What you will do: Copy the final lines exactly, starting at the one that contains "Click the 14780 Votes count" and ending with the last line of the listing below. Pictures are not part of the copy.

Records shown:
####################

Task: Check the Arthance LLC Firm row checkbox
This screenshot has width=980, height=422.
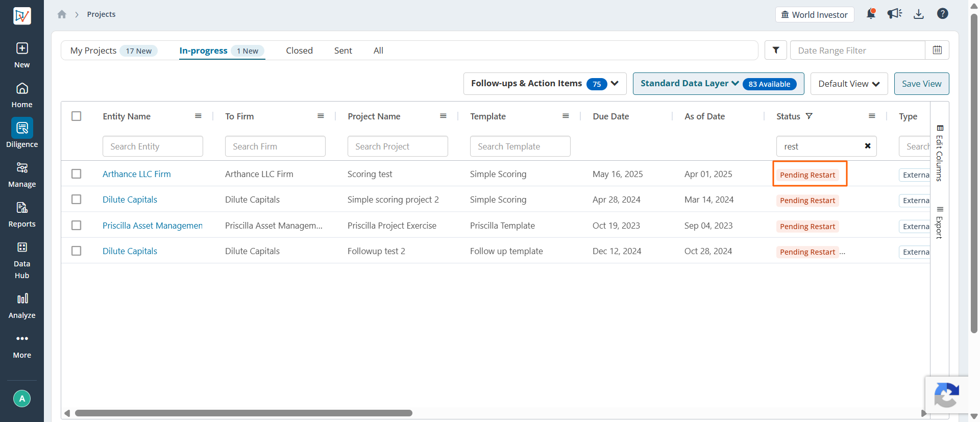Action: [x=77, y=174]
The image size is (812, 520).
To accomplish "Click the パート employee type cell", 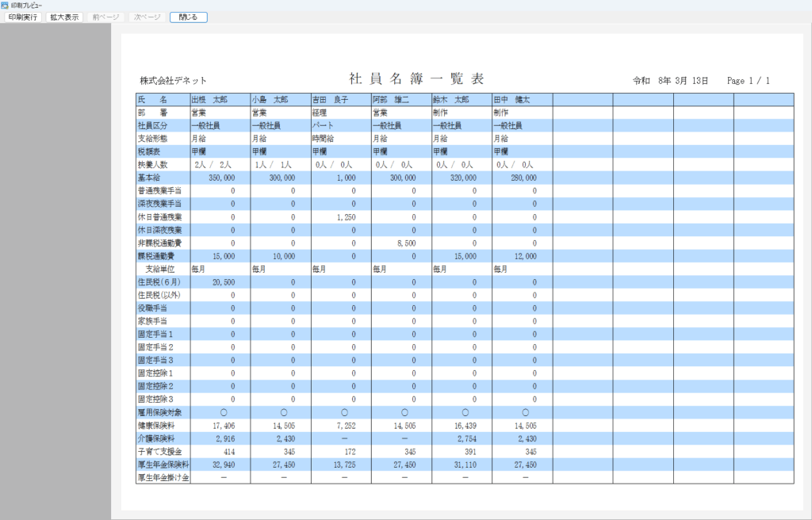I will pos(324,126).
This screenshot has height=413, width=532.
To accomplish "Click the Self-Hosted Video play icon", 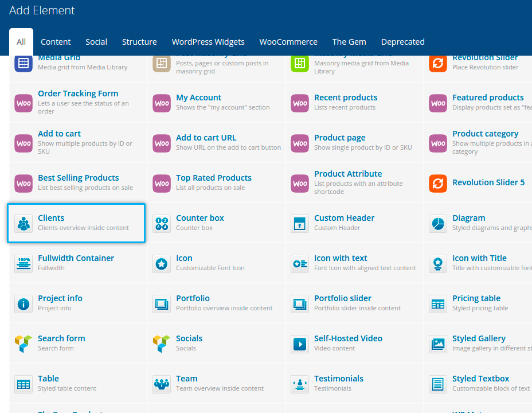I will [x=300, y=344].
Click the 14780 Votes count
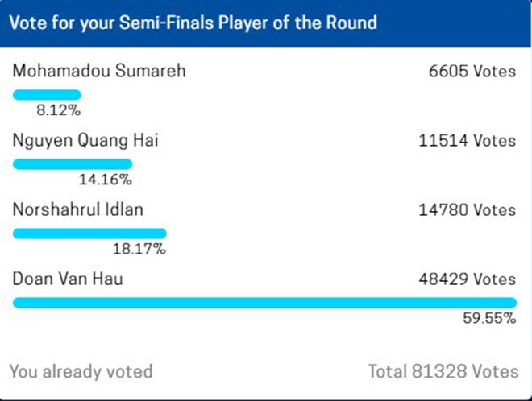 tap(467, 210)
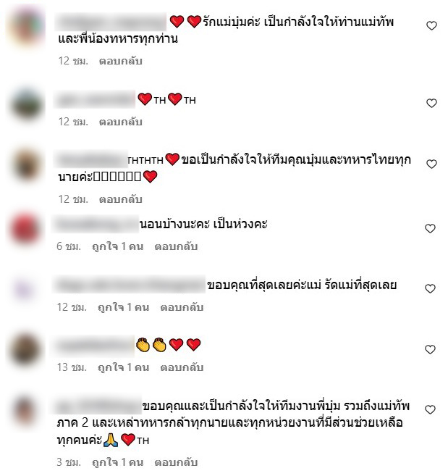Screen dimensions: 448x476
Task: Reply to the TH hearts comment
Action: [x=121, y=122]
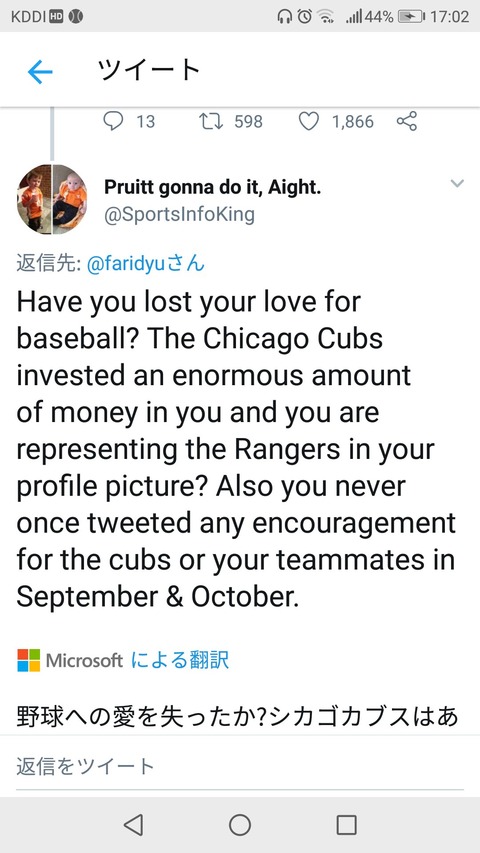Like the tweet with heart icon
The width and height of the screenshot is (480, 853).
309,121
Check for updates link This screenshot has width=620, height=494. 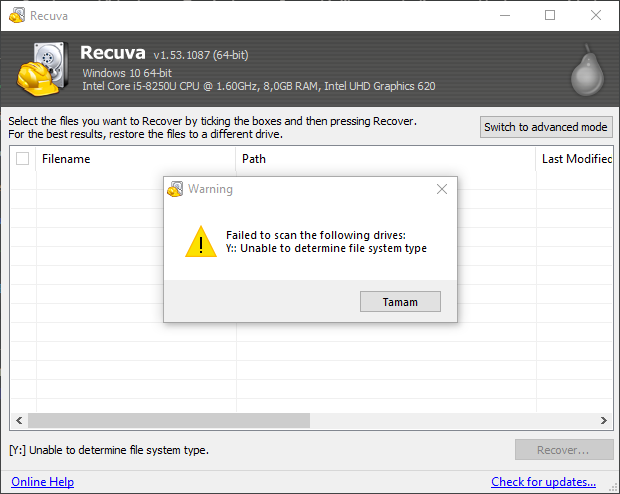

####################

The completed task:
Click the 14780 Votes count
 tap(467, 210)
Screen dimensions: 448x476
Task: Reply to the TH hearts comment
Action: [x=121, y=122]
Like the tweet with heart icon
The width and height of the screenshot is (480, 853).
309,121
Check for updates link This screenshot has width=620, height=494. 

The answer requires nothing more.